育休取得時に同僚の負担が重くならないような工夫が必要
積水ハイムでは、「男性社員1か月以上の育休完全取得」を宣言しています。具体的な取り組みとして、「イクメン休業取得計画書」の作成を促進中です。画書をもとに2ヶ月前に上司と面談のうえ、育休中の業務を誰がどのようにカバーするのか決定します。
男性の育休取得を浸透させるためには、同僚に負担がかからないような工夫が必要です。日頃から業務の属人化を防ぐ仕組みづくりなども重要となります。
出産後の夫の育児参加が今後の夫婦関係に影響
出産後の男性の育児参加は、今後の夫婦生活にも影響を及ぼします。2010年に発表した渥美由喜氏の「女性の愛情曲線」では、夫の愛情は出産を機に大きく低下すると明らかになっています。
ただし、夫婦で子育てをした場合は、低下した愛情が回復しやすい傾向です。
【参考】ワークライフ・マネジメント実践術(3)|男女共同参画局
企業はただ休暇取得を勧めれば良いだけではない
企業としては、「改正育児・介護休業法」が施行されたからといって、ただ育児休暇を勧めれば良い訳ではありません。

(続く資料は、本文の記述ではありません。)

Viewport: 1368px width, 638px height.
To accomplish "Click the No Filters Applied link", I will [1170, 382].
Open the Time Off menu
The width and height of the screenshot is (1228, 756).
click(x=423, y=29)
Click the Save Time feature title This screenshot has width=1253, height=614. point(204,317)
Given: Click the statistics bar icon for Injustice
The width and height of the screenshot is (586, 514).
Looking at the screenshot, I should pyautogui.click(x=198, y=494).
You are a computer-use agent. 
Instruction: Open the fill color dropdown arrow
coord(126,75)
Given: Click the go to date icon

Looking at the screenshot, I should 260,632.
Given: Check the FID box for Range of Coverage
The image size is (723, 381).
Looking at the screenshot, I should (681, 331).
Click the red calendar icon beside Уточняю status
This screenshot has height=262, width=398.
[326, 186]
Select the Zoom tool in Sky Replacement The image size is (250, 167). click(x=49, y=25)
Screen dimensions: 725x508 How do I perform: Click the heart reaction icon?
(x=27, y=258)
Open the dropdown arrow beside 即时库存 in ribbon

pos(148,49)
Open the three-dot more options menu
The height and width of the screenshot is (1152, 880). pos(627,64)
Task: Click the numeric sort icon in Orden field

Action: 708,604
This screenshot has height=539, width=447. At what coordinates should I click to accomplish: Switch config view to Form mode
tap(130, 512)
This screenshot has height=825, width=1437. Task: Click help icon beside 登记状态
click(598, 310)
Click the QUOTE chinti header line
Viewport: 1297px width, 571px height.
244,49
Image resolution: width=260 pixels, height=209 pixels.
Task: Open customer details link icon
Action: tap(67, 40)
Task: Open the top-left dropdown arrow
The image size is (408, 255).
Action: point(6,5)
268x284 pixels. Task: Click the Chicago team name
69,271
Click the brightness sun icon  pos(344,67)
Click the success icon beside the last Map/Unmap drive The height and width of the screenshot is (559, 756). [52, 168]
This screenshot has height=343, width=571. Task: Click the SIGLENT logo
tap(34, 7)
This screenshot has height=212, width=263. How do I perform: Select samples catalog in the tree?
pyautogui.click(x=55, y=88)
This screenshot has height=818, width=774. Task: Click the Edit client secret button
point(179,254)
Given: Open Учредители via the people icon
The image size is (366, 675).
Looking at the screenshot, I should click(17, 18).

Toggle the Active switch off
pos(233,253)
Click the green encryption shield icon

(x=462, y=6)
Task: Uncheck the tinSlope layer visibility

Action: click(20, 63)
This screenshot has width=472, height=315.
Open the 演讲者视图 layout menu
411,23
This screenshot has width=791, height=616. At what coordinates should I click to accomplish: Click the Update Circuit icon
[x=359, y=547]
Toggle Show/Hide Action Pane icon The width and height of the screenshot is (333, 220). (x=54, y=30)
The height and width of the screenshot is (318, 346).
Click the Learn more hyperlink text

育児休暇の取得により同僚にしわ寄せが行けば、職場内に休暇をとれる雰囲気は生まれないでしょう。最悪の場合、育休を取得した従業員への嫌がらせが発生するかもしれません。
また、出産後に夫が育児にどう関わるかが、夫婦生活に大きな影響を与えることも念頭に置いておく必要があります。
プライベートの充実は、仕事でのパフォーマンスにも影響します。ぜひ、企業における育児休暇の在り方を検討してみてください。